Collected data
____________
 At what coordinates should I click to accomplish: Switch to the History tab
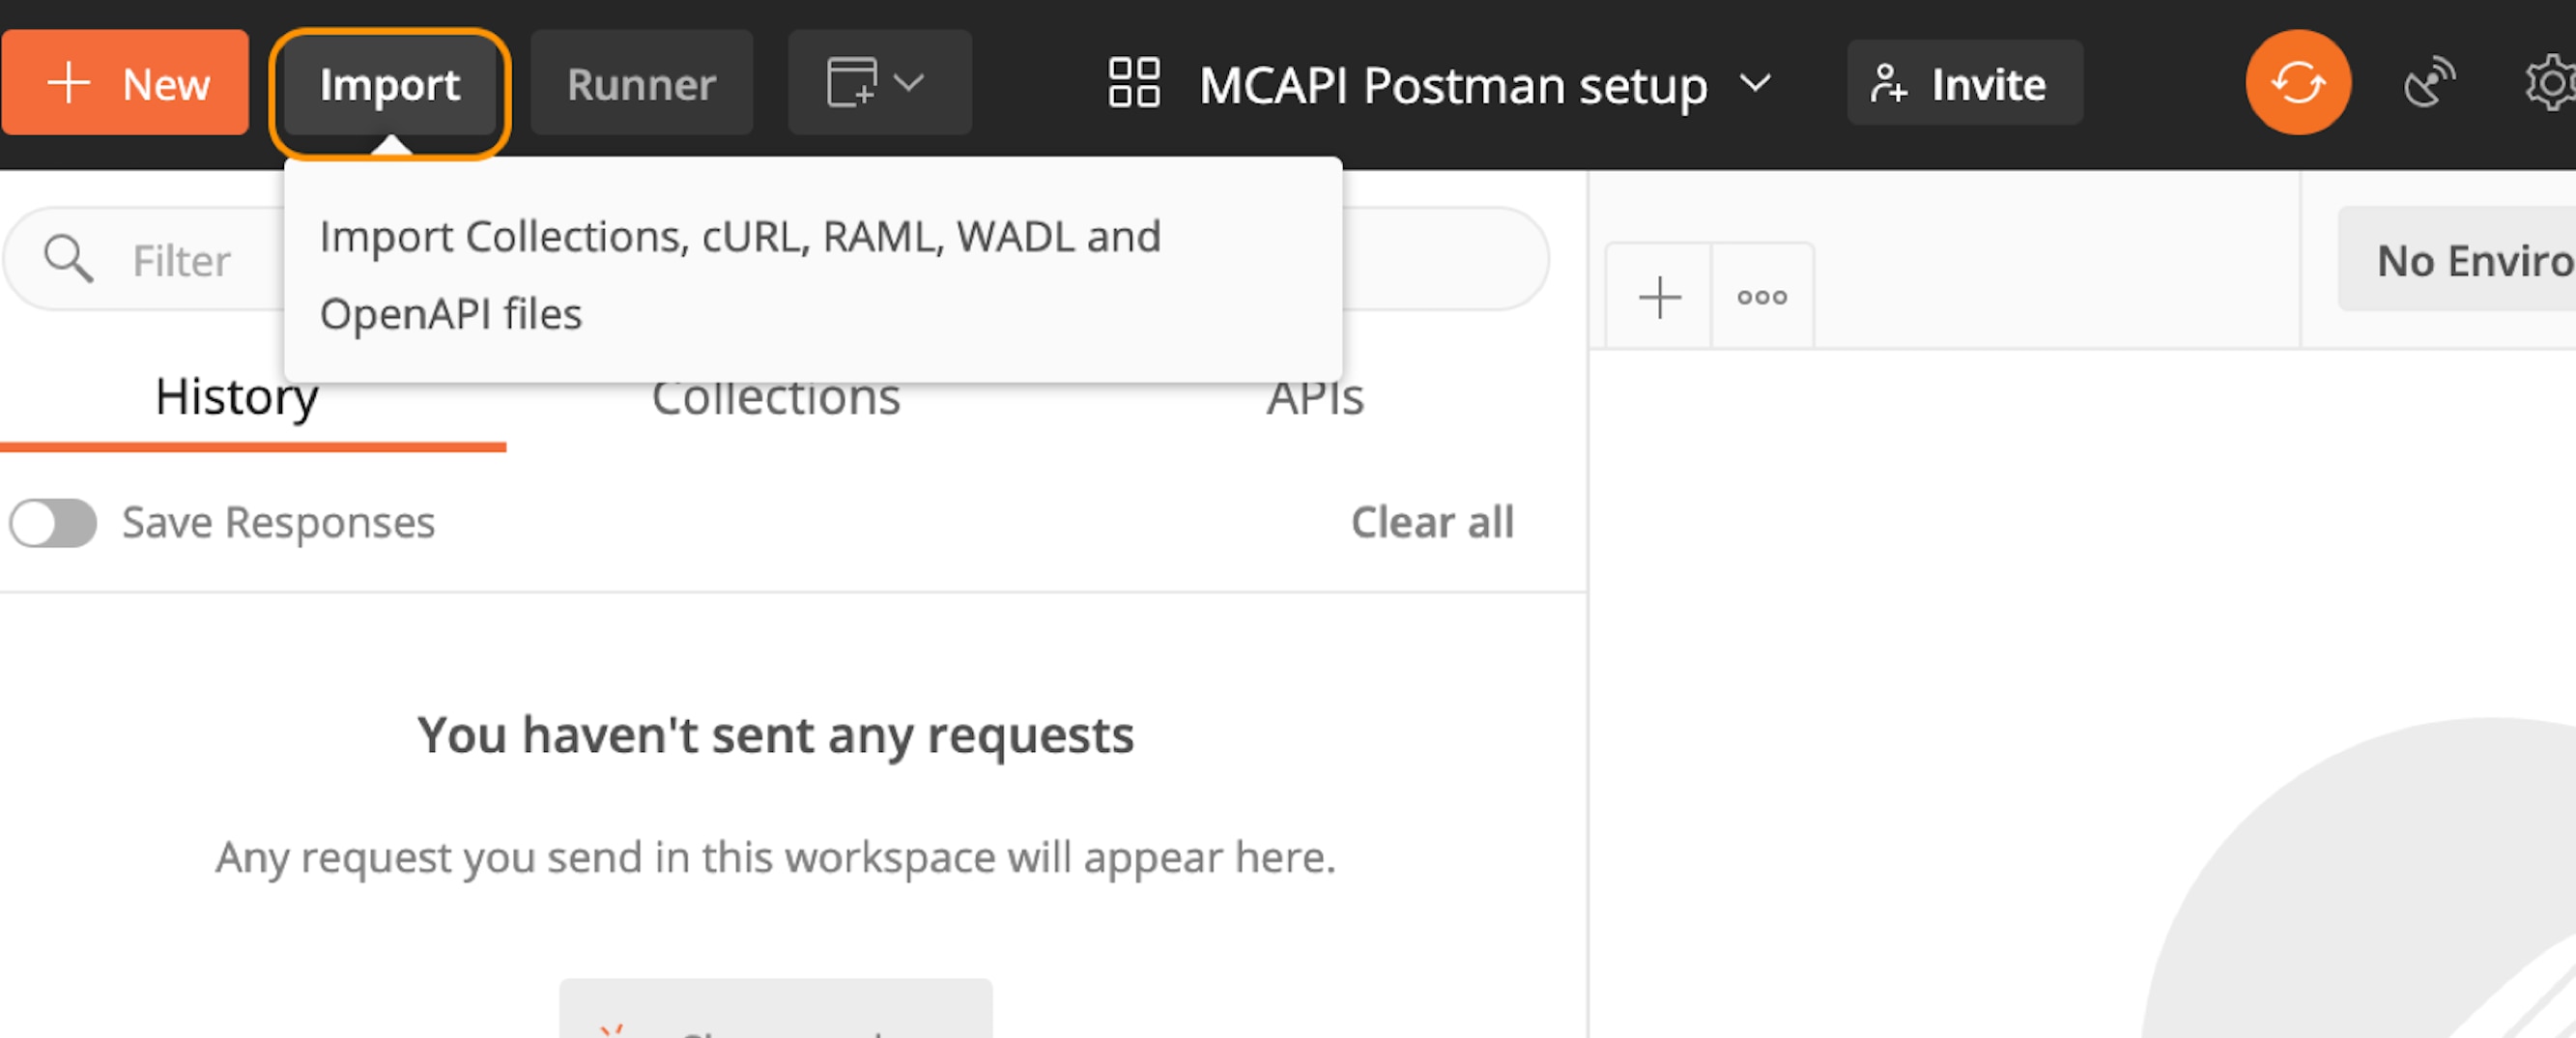point(237,399)
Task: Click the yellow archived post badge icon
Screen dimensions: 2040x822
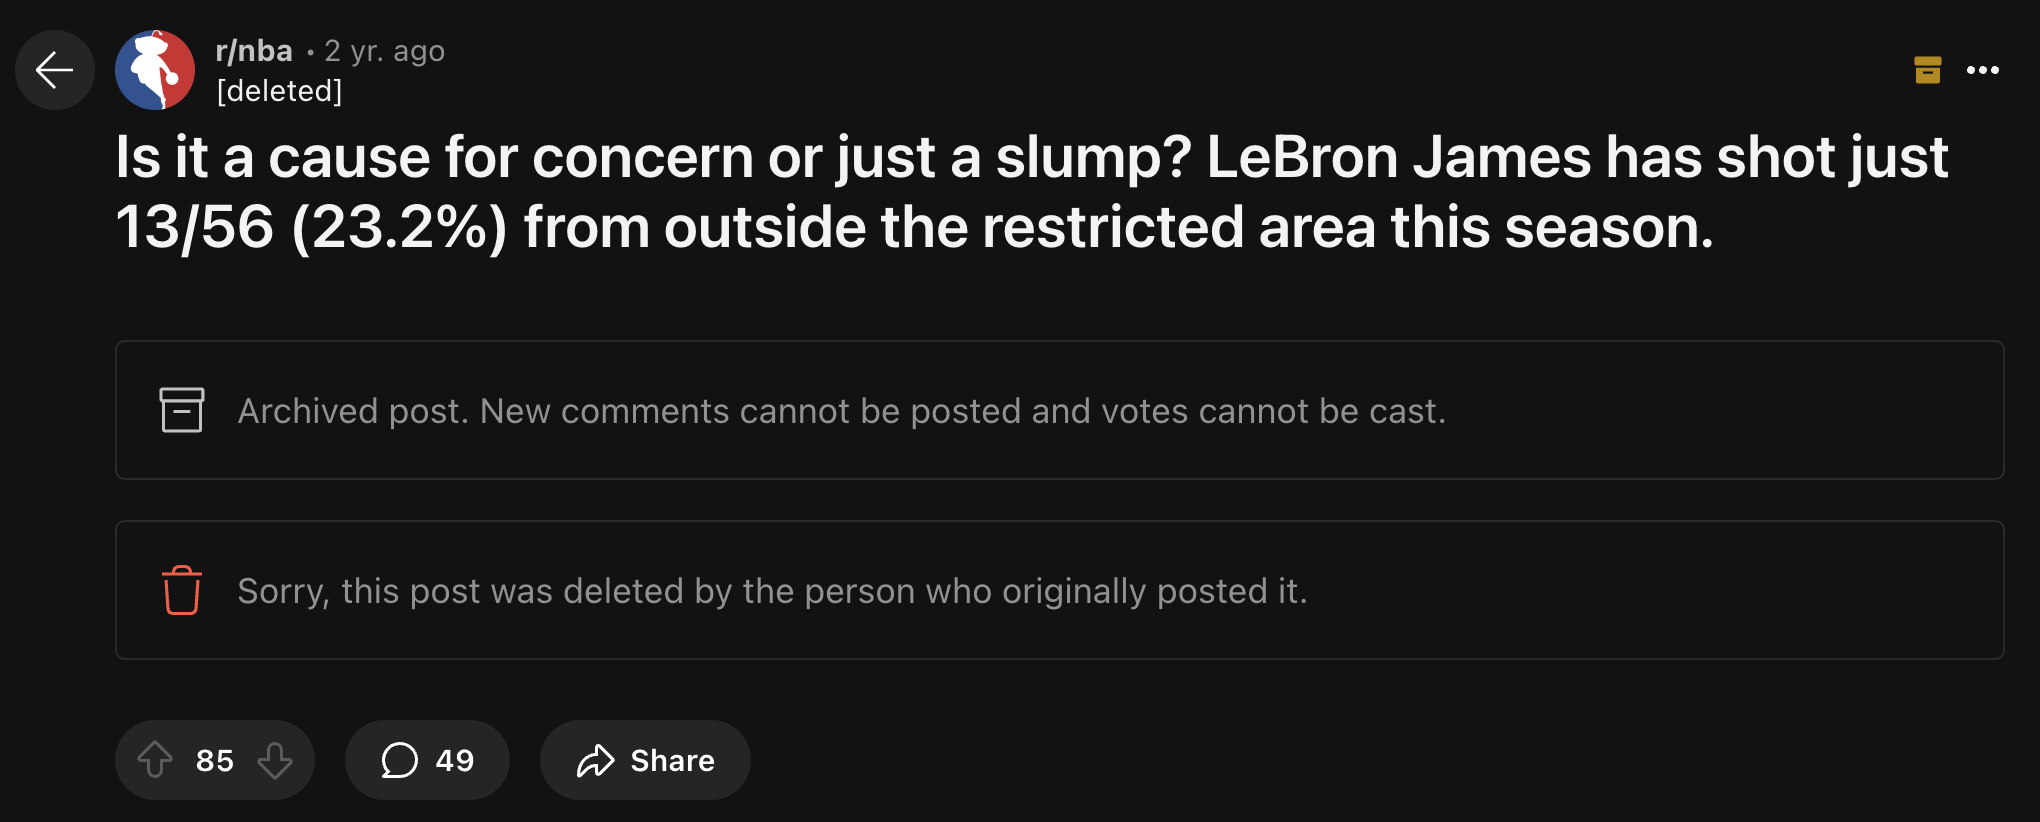Action: [x=1927, y=70]
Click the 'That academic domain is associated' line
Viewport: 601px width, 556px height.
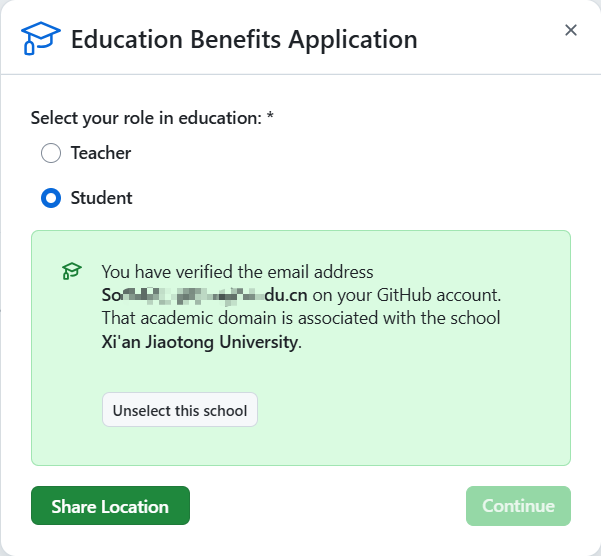tap(300, 318)
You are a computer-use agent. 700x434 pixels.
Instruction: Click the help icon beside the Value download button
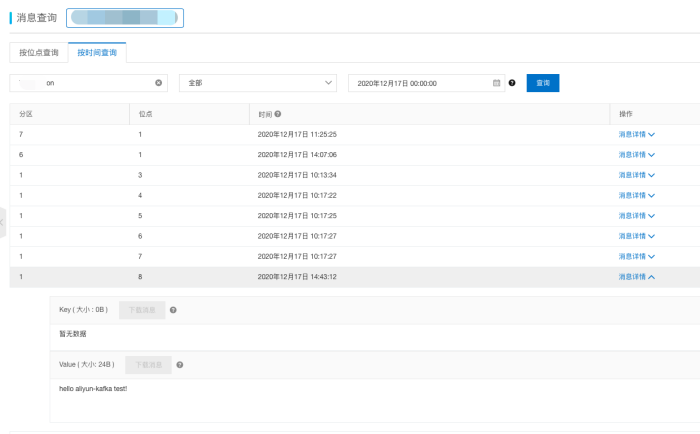[179, 365]
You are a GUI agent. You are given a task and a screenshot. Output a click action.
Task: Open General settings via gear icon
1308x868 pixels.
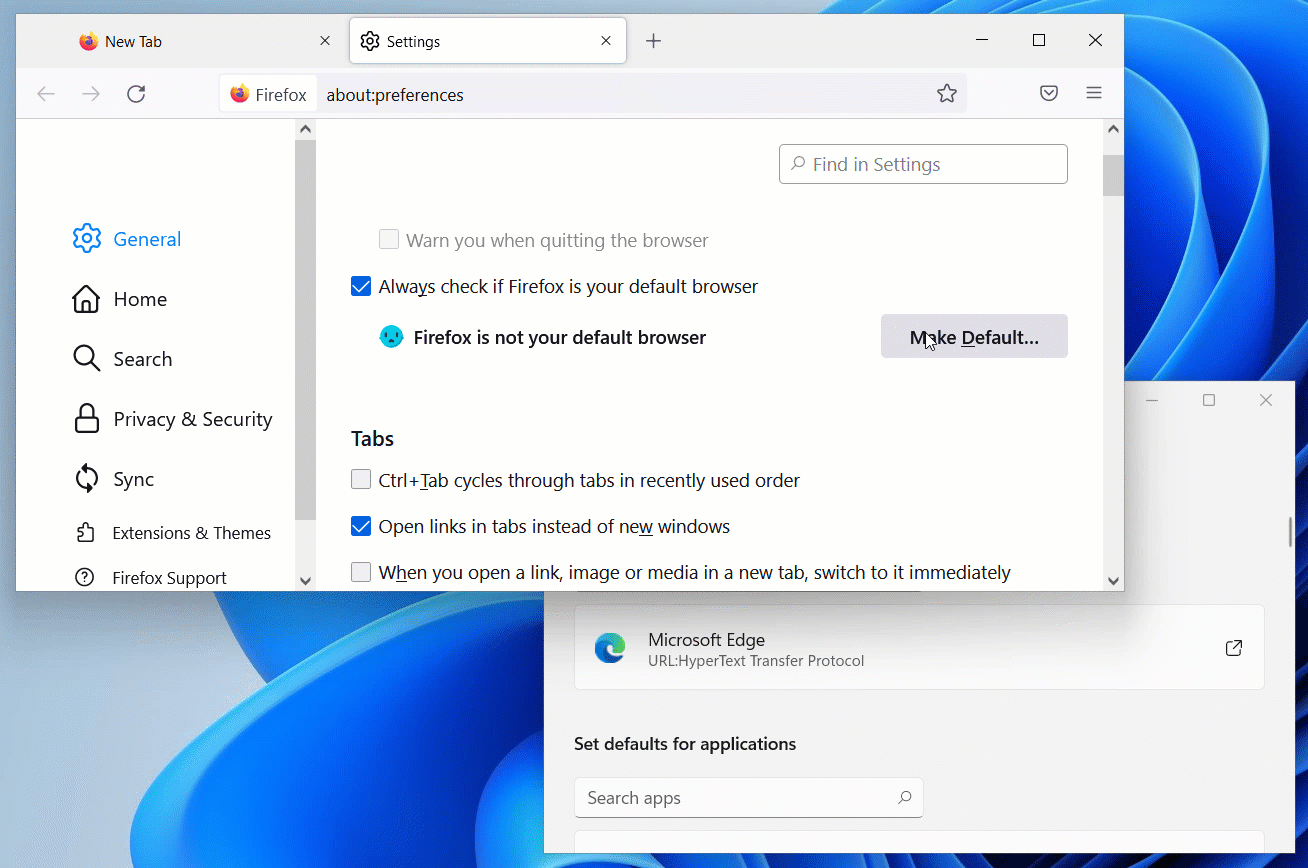[87, 238]
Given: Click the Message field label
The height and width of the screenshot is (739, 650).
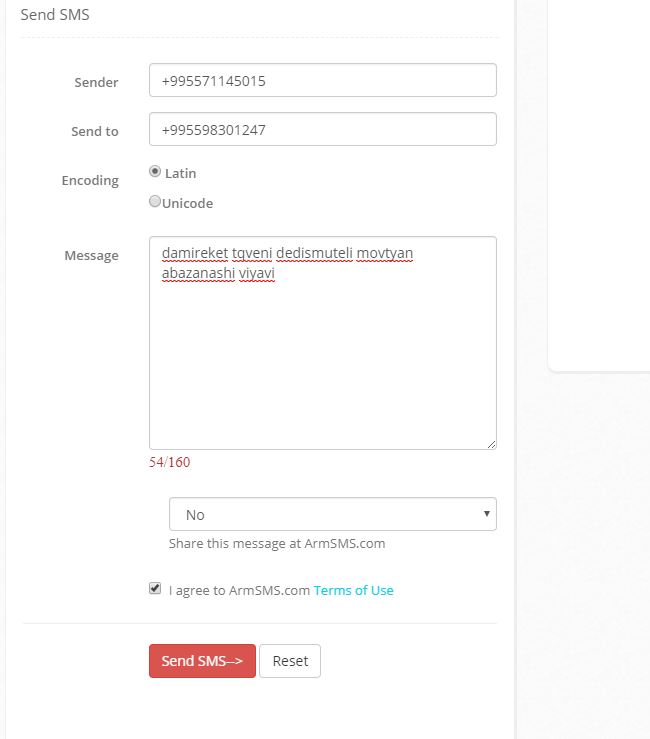Looking at the screenshot, I should point(91,255).

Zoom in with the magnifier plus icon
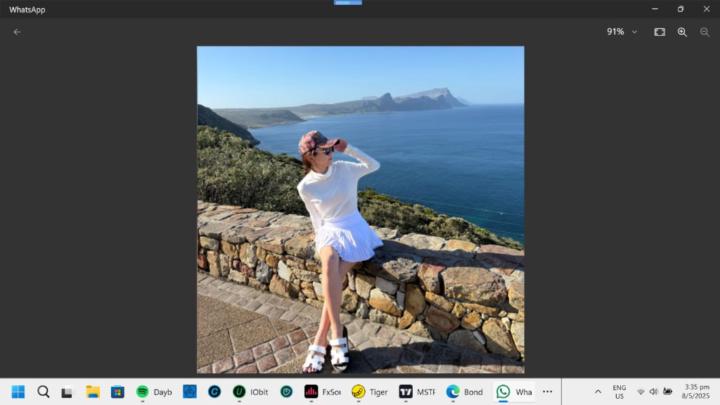pos(682,32)
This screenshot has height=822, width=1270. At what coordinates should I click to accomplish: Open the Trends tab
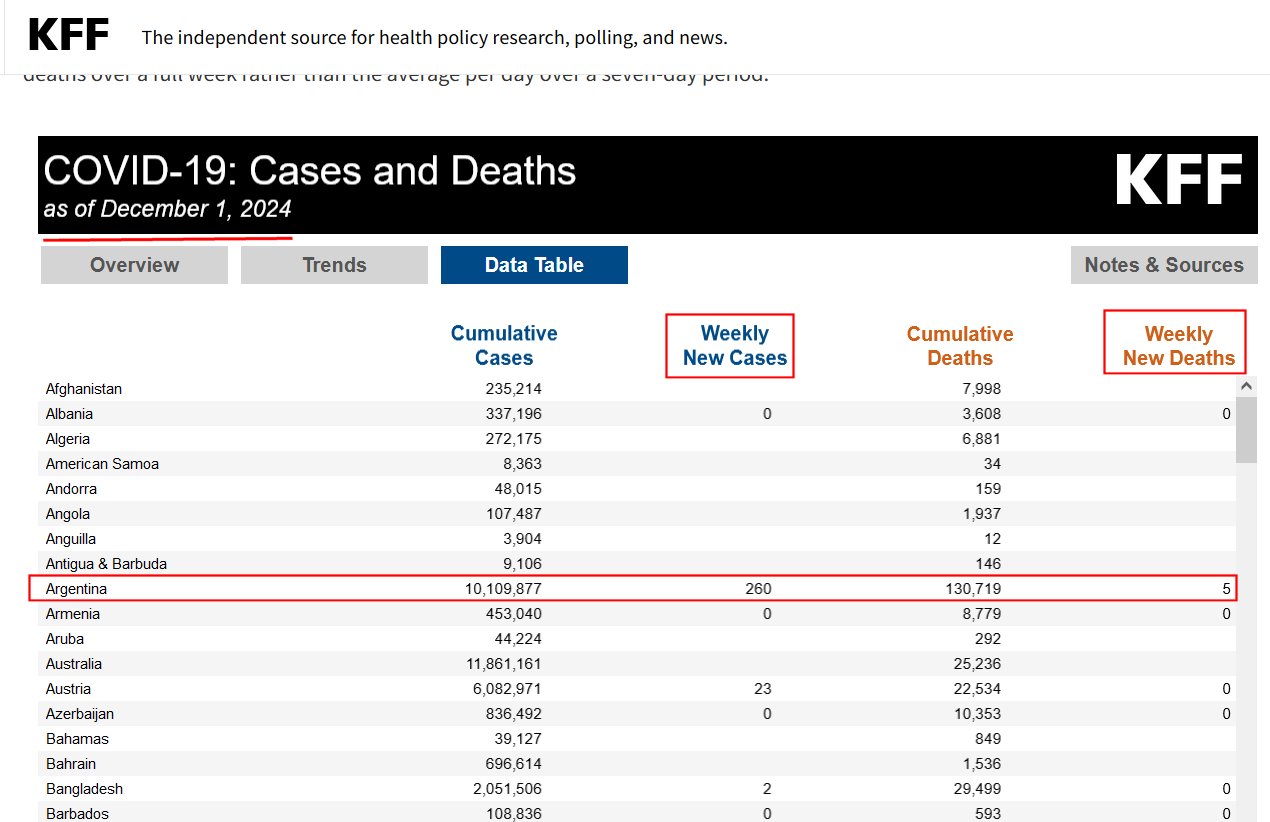pos(334,265)
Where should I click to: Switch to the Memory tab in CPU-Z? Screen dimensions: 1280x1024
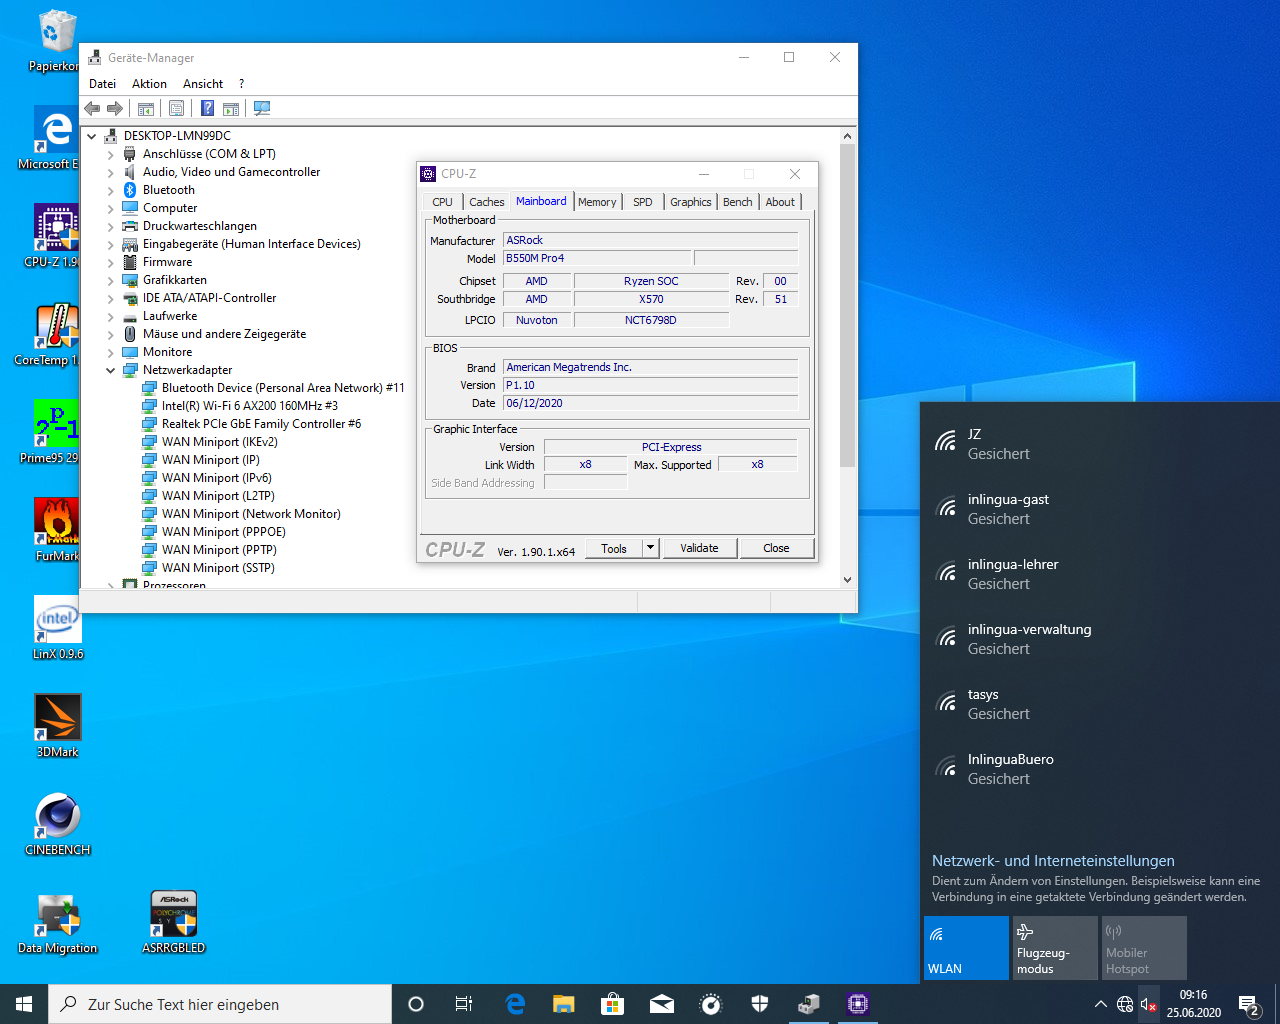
____________
**TASK DIRECTIONS**
An exact reprint of the records above is required, with all pictures left out.

**YOUR RESPONSE**
 At what coordinates should I click to accomplish: Switch to the History tab
point(237,399)
Task: Click the yellow archived post badge icon
Screen dimensions: 2040x822
Action: [x=1927, y=70]
Click the 'That academic domain is associated' line
Viewport: 601px width, 556px height.
tap(300, 318)
You are a computer-use agent. 700x434 pixels.
Instruction: Click the help icon beside the Value download button
[179, 365]
You are a GUI agent. You are given a task and a screenshot. Output a click action.
Task: Open General settings via gear icon
1308x868 pixels.
[87, 238]
Given: Click the Message field label
The height and width of the screenshot is (739, 650).
Looking at the screenshot, I should point(91,255).

Zoom in with the magnifier plus icon
pos(682,32)
This screenshot has height=822, width=1270. At what coordinates should I click to accomplish: Open the Trends tab
pos(334,265)
Where should I click to: Switch to the Memory tab in CPU-Z? Screen dimensions: 1280x1024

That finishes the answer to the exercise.